As a family business and responsible, our Company is managed in the long term with criteria based on intergenerational solidarity and in line with the long-term character and capital guarantees of the classic life insurance it subscribes to. Therefore, our Company is a fully sustainable business project that continuously monitors the sustainability factors and risks that may affect it, both in its field of direct action and in relation to its investment activity.

In this regard, as indicated, our Company's investment portfolio is concentrated in public debt of the Kingdom of Spain which by definition is a very safe, sustainable and socially responsible investment. In addition, the Company passively manages its investment portfolio, with a very long-term time horizon. Therefore, the sustainability risks of the portfolio are insignificant, and are generally taken into account from a mainly qualitative point of view by evaluating the ability of portfolio companies to continue generating stable and growing profitability in the long term.

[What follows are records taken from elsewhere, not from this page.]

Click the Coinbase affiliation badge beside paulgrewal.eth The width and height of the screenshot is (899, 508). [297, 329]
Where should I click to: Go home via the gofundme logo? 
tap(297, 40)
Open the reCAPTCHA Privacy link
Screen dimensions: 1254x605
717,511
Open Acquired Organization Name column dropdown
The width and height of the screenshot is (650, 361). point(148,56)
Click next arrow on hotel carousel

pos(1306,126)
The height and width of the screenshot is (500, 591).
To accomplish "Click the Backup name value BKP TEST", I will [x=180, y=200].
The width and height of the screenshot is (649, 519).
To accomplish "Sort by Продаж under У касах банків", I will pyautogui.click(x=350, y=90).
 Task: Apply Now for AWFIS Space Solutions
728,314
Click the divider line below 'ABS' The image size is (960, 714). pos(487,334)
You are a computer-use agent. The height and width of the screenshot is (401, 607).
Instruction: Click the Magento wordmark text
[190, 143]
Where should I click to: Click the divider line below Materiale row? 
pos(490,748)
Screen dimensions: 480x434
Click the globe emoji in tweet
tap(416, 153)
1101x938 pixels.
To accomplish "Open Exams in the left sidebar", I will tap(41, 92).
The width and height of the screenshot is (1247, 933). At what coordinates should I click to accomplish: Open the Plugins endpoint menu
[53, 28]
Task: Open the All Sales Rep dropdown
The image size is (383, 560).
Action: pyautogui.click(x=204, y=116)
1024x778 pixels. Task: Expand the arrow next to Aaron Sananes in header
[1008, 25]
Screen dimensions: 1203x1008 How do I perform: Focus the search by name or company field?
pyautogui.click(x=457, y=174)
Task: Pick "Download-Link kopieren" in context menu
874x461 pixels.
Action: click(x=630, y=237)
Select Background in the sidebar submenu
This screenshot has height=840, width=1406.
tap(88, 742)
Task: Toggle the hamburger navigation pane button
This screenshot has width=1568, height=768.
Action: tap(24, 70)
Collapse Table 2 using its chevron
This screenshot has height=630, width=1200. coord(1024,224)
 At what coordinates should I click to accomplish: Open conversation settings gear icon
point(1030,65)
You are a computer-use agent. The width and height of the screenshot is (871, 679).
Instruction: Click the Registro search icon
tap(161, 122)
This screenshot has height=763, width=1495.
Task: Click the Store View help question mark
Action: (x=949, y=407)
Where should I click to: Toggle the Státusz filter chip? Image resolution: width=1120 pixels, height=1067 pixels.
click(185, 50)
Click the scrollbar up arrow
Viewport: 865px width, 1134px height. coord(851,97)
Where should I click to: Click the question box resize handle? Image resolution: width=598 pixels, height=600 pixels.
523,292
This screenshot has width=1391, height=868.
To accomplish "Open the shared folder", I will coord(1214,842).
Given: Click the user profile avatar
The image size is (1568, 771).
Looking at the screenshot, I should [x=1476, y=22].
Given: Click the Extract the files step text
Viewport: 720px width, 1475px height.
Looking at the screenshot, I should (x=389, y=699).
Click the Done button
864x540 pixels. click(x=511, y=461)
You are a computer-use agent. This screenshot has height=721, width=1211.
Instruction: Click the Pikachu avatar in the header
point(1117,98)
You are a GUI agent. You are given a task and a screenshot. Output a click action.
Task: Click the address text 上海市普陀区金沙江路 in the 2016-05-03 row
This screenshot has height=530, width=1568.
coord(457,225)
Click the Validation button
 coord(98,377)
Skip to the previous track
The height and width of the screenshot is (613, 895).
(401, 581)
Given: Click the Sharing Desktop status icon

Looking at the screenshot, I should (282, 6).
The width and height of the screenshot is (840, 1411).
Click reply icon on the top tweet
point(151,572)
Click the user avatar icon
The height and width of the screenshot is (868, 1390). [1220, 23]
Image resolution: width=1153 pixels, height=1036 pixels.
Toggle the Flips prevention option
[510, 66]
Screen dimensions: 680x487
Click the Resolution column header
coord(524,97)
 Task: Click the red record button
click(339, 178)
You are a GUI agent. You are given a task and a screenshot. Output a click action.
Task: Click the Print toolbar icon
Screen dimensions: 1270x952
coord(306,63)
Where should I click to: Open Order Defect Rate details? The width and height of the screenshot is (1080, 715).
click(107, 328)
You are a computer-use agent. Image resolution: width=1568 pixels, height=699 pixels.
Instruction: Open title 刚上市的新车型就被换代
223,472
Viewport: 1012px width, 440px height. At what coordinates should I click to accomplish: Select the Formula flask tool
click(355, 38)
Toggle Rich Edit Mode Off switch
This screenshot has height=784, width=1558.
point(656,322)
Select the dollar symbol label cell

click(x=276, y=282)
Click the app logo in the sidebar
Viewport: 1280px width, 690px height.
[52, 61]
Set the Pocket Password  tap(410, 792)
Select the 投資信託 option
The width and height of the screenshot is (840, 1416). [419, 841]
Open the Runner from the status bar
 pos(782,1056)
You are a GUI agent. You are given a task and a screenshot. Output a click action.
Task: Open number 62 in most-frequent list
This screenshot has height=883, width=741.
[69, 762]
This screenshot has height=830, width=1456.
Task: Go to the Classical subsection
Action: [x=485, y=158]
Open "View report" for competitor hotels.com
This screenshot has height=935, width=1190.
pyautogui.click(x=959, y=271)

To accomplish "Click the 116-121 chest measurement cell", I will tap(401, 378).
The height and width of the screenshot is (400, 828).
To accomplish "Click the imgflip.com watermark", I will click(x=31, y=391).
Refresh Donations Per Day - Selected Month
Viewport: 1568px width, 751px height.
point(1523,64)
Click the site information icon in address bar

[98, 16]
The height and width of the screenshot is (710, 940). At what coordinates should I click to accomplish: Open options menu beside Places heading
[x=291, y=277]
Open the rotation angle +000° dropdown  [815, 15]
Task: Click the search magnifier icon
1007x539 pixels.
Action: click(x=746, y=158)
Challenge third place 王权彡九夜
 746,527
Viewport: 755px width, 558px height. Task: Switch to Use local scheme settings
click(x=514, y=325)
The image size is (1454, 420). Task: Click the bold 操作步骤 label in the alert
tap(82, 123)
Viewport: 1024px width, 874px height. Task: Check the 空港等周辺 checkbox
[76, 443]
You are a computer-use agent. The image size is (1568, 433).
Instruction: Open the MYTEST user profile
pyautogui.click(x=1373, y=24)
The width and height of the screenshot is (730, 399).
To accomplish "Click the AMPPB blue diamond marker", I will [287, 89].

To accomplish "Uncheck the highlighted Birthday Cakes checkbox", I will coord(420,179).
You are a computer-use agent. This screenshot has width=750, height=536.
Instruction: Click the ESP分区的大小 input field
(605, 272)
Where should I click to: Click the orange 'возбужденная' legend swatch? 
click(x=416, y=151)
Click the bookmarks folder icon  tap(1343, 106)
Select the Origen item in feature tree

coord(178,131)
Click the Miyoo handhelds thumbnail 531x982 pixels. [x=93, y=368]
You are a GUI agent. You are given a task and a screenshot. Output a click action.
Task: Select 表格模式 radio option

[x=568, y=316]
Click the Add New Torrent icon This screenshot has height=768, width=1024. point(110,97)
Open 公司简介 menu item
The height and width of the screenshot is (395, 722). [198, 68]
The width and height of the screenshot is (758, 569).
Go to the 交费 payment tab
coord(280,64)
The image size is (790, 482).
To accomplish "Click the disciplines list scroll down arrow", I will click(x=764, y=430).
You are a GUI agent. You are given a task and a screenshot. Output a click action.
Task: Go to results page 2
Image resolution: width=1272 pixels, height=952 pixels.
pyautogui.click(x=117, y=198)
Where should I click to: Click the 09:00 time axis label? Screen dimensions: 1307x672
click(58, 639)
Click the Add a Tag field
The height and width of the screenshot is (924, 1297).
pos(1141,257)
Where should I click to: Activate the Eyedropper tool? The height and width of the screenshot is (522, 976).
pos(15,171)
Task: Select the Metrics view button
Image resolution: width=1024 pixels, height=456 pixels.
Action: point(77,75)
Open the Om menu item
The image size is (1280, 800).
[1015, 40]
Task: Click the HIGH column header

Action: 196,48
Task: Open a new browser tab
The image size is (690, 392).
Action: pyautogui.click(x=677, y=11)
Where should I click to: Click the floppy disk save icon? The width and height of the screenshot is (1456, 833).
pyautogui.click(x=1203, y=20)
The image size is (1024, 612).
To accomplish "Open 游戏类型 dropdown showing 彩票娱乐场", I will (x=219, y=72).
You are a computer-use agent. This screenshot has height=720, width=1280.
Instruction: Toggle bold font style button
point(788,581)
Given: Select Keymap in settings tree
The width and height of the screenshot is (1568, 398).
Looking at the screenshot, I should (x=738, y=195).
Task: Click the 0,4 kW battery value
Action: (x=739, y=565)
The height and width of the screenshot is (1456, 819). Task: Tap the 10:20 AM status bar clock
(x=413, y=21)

The investments made by the Company are of little relevance in relation to the size of the companies invested, so the Company's investment activity does not have an appreciable impact on the risks and sustainability factors of its investments. On the other hand, in general our Company does not participate in the management of investee companies and does not develop an activist investment policy in relation to their voting rights. For these reasons, our Company does not closely monitor the possible negative impacts that its investment decisions may have on the sustainability factors of the invested companies, being, as already indicated, the investment portfolio very concentrated in public debt of the Kingdom of Spain.

All of the above favors a healthy and prudent management based on reputational excellence and the long-term vision that are typical of a fully sustainable family business.